Prompt:
Each line of the material below must be transcribed exactly.

Available data:

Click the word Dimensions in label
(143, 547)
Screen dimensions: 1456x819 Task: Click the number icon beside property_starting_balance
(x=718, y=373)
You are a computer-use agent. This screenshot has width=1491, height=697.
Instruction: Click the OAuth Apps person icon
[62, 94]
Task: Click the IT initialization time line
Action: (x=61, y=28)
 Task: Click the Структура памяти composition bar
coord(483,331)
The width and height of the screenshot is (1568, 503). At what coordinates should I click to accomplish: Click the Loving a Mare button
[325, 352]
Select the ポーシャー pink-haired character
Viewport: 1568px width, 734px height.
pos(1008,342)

Task solution:
Click the word Dimensions in label
(143, 547)
Screen dimensions: 1456x819 Task: Click the number icon beside property_starting_balance
(x=718, y=373)
You are a computer-use agent. This screenshot has width=1491, height=697.
Instruction: Click the OAuth Apps person icon
[62, 94]
Task: Click the IT initialization time line
Action: (x=61, y=28)
 Task: Click the Структура памяти composition bar
coord(483,331)
The width and height of the screenshot is (1568, 503). At what coordinates should I click to accomplish: Click the Loving a Mare button
[325, 352]
Select the ポーシャー pink-haired character
Viewport: 1568px width, 734px height.
pos(1008,342)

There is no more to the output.